В поэзии Плат, в этих подсвечниках, в этих ночных рубашках, в которых она ночью склоняется над кроватками детей, в этом страхе, что безудержное воображение навредит плоду, и в страхе раствориться, навсегда затеряться в материнской идентичности, есть нечто викторианское. Ее поэтический голос мог принадлежать одной из тех, кого среди ночи привозили в английские лечебницы для умалишенных и клеймили диагнозом «родильное безумие». Собственно, Плат писала в исторический момент возвращения к женскому идеалу Викторианской эпохи: женщину отправили обратно заниматься хозяйством под эгидой гения домашнего очага. После Второй мировой войны тысячи мужчин, вернувшихся с фронта, желали вернуть себе рабочие места, которые в их отсутствие занимали женщины. Кроме того, в мирное время военная и тяжелая промышленность уже не играли такой значительной роли, и требовалось найти что-то новое: силы бросили на производство бытовой техники и оснащение частного дома. Чтобы всё сошлось, врачи, политики, предприниматели и рекламщики дружно убеждали женщин, что биологическое предназначение их пола – материнство, а его истинное счастье и силы скрыты в доме мечты.

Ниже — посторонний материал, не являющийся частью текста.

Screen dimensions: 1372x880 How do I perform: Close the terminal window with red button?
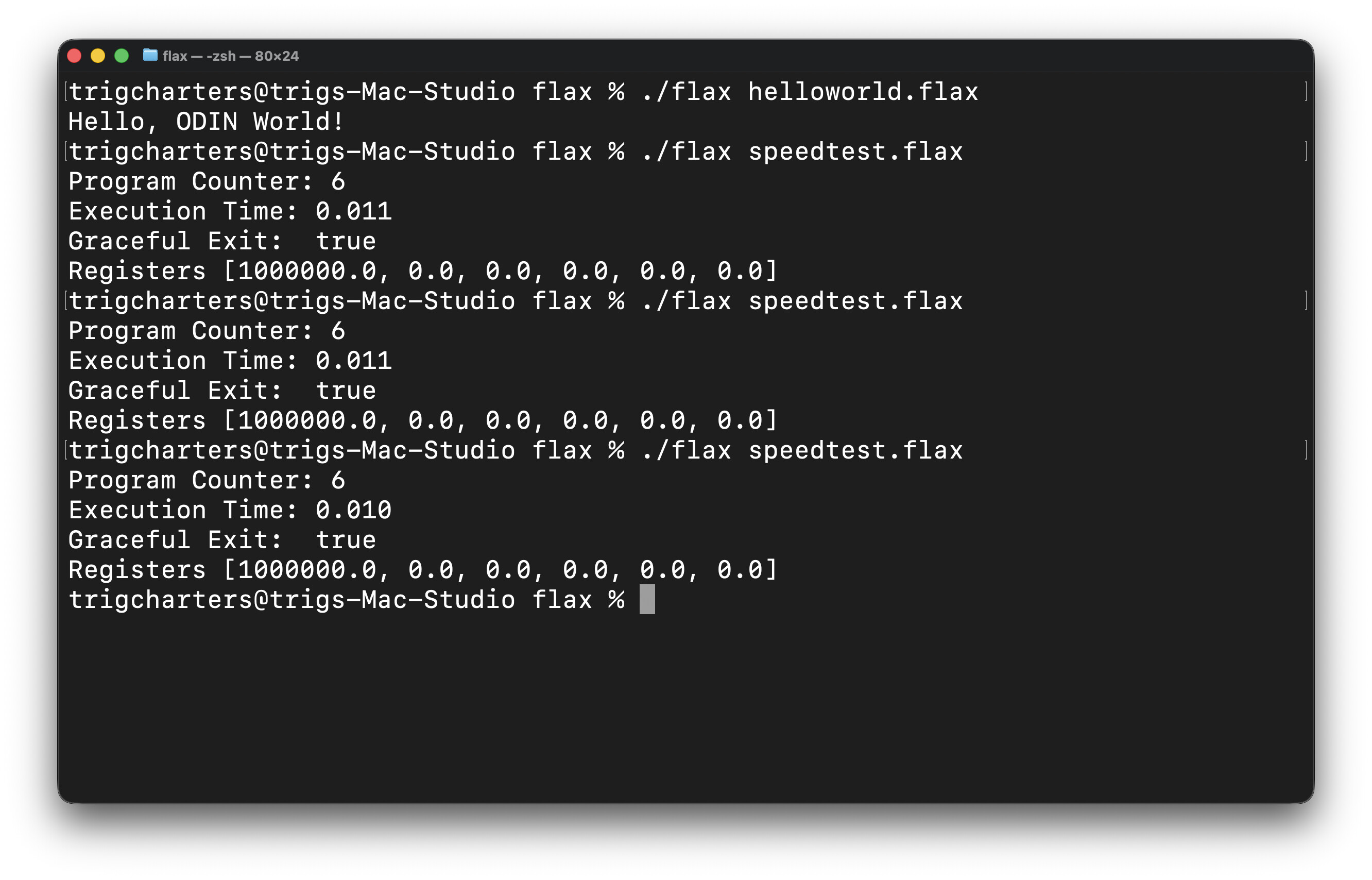pyautogui.click(x=74, y=56)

Бетти Фридан в классической работе «Загадка женственности», опубликованной за два года до гибели Плат, доказывает, что культ домашнего очага и возвращение к роли самоотверженной домохозяйки зародили глубокий дискомфорт в целом поколении женщин. Фридан определила это абстрактное чувство как «проблему без названия»: оно могло либо оставаться в рамках легкой, но постоянной неудовлетворенности, либо эволюционировать в безумие. Сильвии Плат пришлось не только существовать в условиях такой этики, но столкнуться с разрушением идеальной семьи.

Расставшись с мужем, Тедом Хьюзом, Плат полностью взяла на себя заботу о детях, как в психологическом, так и в финансовом плане, причем все ее родственники остались за океаном. К горечи нелюбви добавилась невыносимая тяжесть материнства в период особой хрупкости. В некоторых текстах Сильвии можно увидеть, как она силится удержать детей вдали от своего отчаяния.

Ясный твой взгляд – вот и всё,

Что действительно прекрасно. Он как губка.

Вот бы наполнить его пестротой, зайчиками —

Целым зоопарком

Понятий, тебе еще неясных…

Это первые строки стихотворения «Ребенок». В последних же признается поражение:

А вовсе не эти

Руки заломленные. Не этот темный

Потолок без единой звезды.

Последние месяцы жизни Сильвии Плат – сплошной крик о помощи. Она одна с детьми переезжает в Лондон, где ее ждут метели, отключения электричества и самая холодная зима из всех, которые этот город видел больше чем за век. У Сильвии случается сильный грипп, дети простужаются один за другим. Она не соглашается на предложение матери увезти Фриду в США, поскольку думает, что девочке лучше с ней. Но в переписке часто повторяет, как ей нужна няня и как она боится, что уже потеряла себя под лавиной обязанностей.

Было бы несправедливо не упомянуть, какую радость и любовь Сильвия изливала на детей, несмотря на столь тяжелое положение. За несколько месяцев до самоубийства она рассказывает матери, что водила их в зоопарк, они вместе решали головоломки, она читала им сказки и все весело провели день. Я уверена, что, как и я, она была способна переживать вспышки абсолютного счастья рядом с детьми. В предпоследнем стихотворении, «Шары», она описывает самую обычную ситуацию: мама и дети играют с разноцветными воздушными шарами, которые остались после Рождества.

Тут мертвой мебели нет:

Только соломенные маты,

Да стен белый цвет,

Да эти странные луны…

Мама смотрит на ребенка, и удивляется, и радуется тому, как великолепно у него получается быть иным, завороженно наблюдать мир. Это стихи о жизни, о веселых сюрпризах, которые преподносит материнство.

Всего девять дней спустя Сильвия Плат покончила с собой. Об этом столько писали, что мне не хочется повторяться. Я только скажу, что сразу перед тем, как войти в великую абстракцию смерти, Сильвия оставила на тумбочке у детей два стакана молока, чтобы выпили, когда проснутся.